A frustration with numpy is that its pow() implementation doesn’t support modular arithmetic.

Another frustration is that its integers only go up to 64-bit, so it overflows really quickly if you’re calculating pow() without using modular arithmetic.

You can mitigate that a little by implementing pow() manually, but for large-ish modulo it’s still possible to overflow the intermediates even while regularly reducing the range between matrix operations.

So there’s a basic technique for extending multiplication beyond the size of the native data types you have where you slice each input into high and low parts and multiply these together the way you learned in primary school:

def mul(a, b):
  shift = 32
  mask = (1 << shift) - 1
  lo = (a & mask) * (b & mask)
  m0 = (a >> shift) * (b & mask)
  m1 = (a & mask) * (b >> shift)
  hi = (a >> shift) * (b >> shift)

  c = lo >> shift
  lo &= mask
  c += (m0 & mask) + (m1 & mask)
  lo |= (c & mask) << shift
  c >>= shift
  c += (m0 >> shift) + (m1 >> shift)
  hi += c
  assert a * b == lo + (hi << (shift * 2))
  return (lo, hi)

And it turns out you can do exactly this trick with modular matrix arithmetic in much the same way. So you can still use whatever accelerated implementation is behind the 64-bit numpy matrix multiplication in a few extra passes, and then mash the results together with a bit of careful modular arithmetic without overflow.

First, if you only want array multiplication rather than matrix, you can stick with shift=32, because it doesn’t have those internal row/column sums to make things worse. For matrix multiplication, however, the overflow ceiling is a little lower and shift=32 will not do…

def matmul(a, b, m):
  dim = a.shape[0]

  # if this isn't true then you know what you have to do
  assert (a < m).all() and (b < m).all()

  # largest acceptable value in a matrix of size dim x dim
  max_value = math.isqrt(0xffffffffffffffff // dim)

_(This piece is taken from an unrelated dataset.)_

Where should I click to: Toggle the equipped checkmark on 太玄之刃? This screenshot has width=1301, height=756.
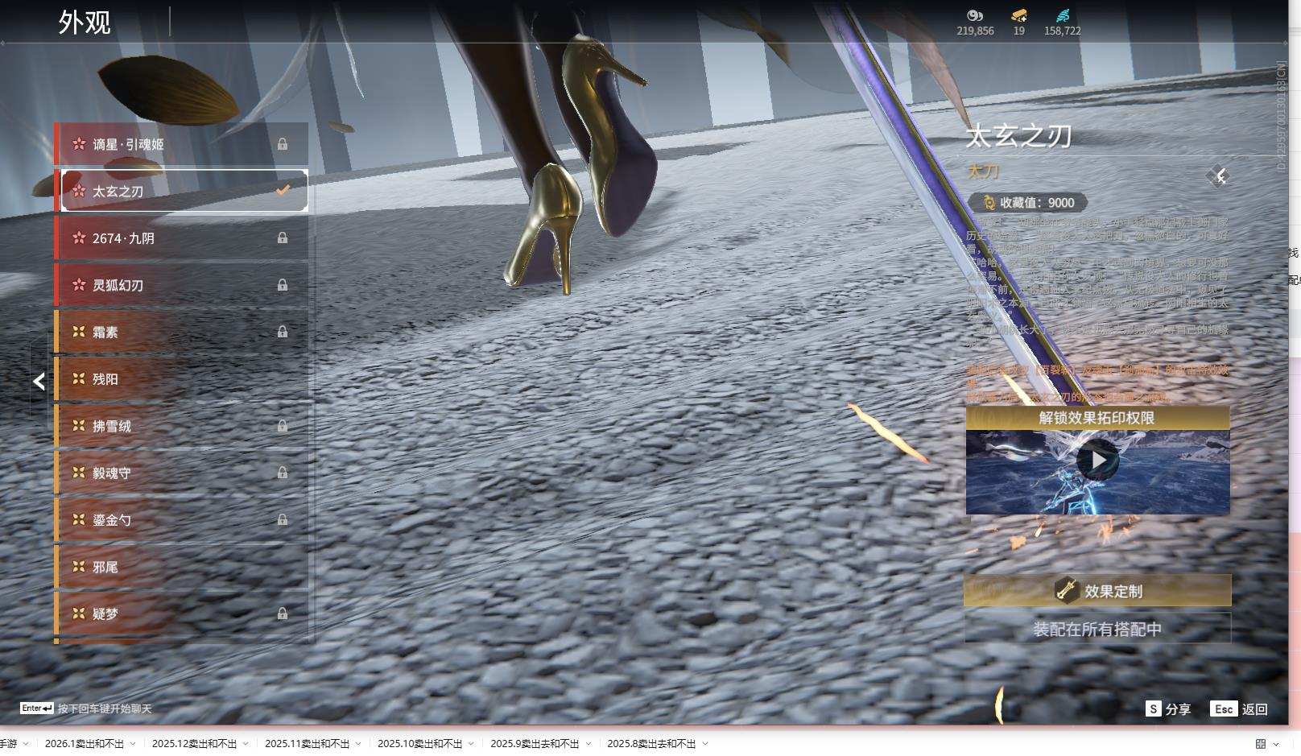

  # largest power of two not exceeding that
  shift = (max_value + 1).bit_length() - 1
  mask = (1 << shift) - 1

  # number of chunks values must be broken into to avoid overflow
  stages = (int(m).bit_length() + shift - 1) // shift
  # if it's just one chunk we don't need to do anything special
  if stages == 1:
    return a @ b % m
  # if it's more than two chunks this code isn't special enough
  if stages > 2:
    raise NotImplementedError(f"Need {stages=} implementation.")

  # Quick-and-dirty solution to implementing the shift left within the
  # modular range.
  def modshl(x, i, m=m, step=64-int(m).bit_length()):
    while i > 0:
      step = min(step, i)
      x %= m
      x <<= step
      i -= step
    return x

  alo = (a & mask).astype(numpy.uint64, casting='safe')
  ahi = (a >> shift).astype(numpy.uint64, casting='safe')
  blo = (b & mask).astype(numpy.uint64, casting='safe')
  bhi = (b >> shift).astype(numpy.uint64, casting='safe')

  # the matrix multiply operations:
  lo = alo @ blo
  m0 = ahi @ blo
  m1 = alo @ bhi
  hi = ahi @ bhi

  c = lo >> shift
  lo &= mask
  c += (m0 & mask) + (m1 & mask)
  lo += modshl((c & mask), shift)
  c >>= shift
  c += (m0 >> shift) + (m1 >> shift)
  hi += c
  return (lo + modshl(hi, shift * 2)) % m

And that should “just work” for modular matrix multiplictaion for m approaching 2**62 or thereabouts, depending on the size of the matrix. Not all that different from the scalar multiply above, but this time all the operators are vector and matrix operations. And there’s the modular reduction of the result.

This implementation of modshl() is questionable, but it’ll get the job done. There are ranges of m which allow smarter implementations, but that’s not the general case. It’s not so bad. Remember that for large matrices the bulk of the time is going to be in the matrix multiplication operations, rather than all this cruft.

Oh, and you might want a matpow() to copy-paste. Let’s see if I can write it correctly on my first try without checking:

def matpow(a, i, m):
  p = numpy.identity(a.shape[0], dtype=uint64)
  while i > 0:
    i, z = divmod(i, 2)
    if z:
      p = matmul(p, a, m)
    a = matmul(a, a, m)
  return p

There. Bound to work!

Is it actually faster than dtype=object? Yes for large matrices. how large the matrix has to be to benefit depends on m. if it’s very large then the implementation of modshl() has to take more steps which slows things down. I need to think about a better general solution for that part.

A quick test shows this implementation is about twice the speed of dtype=object for m=28059810762433, dim=12.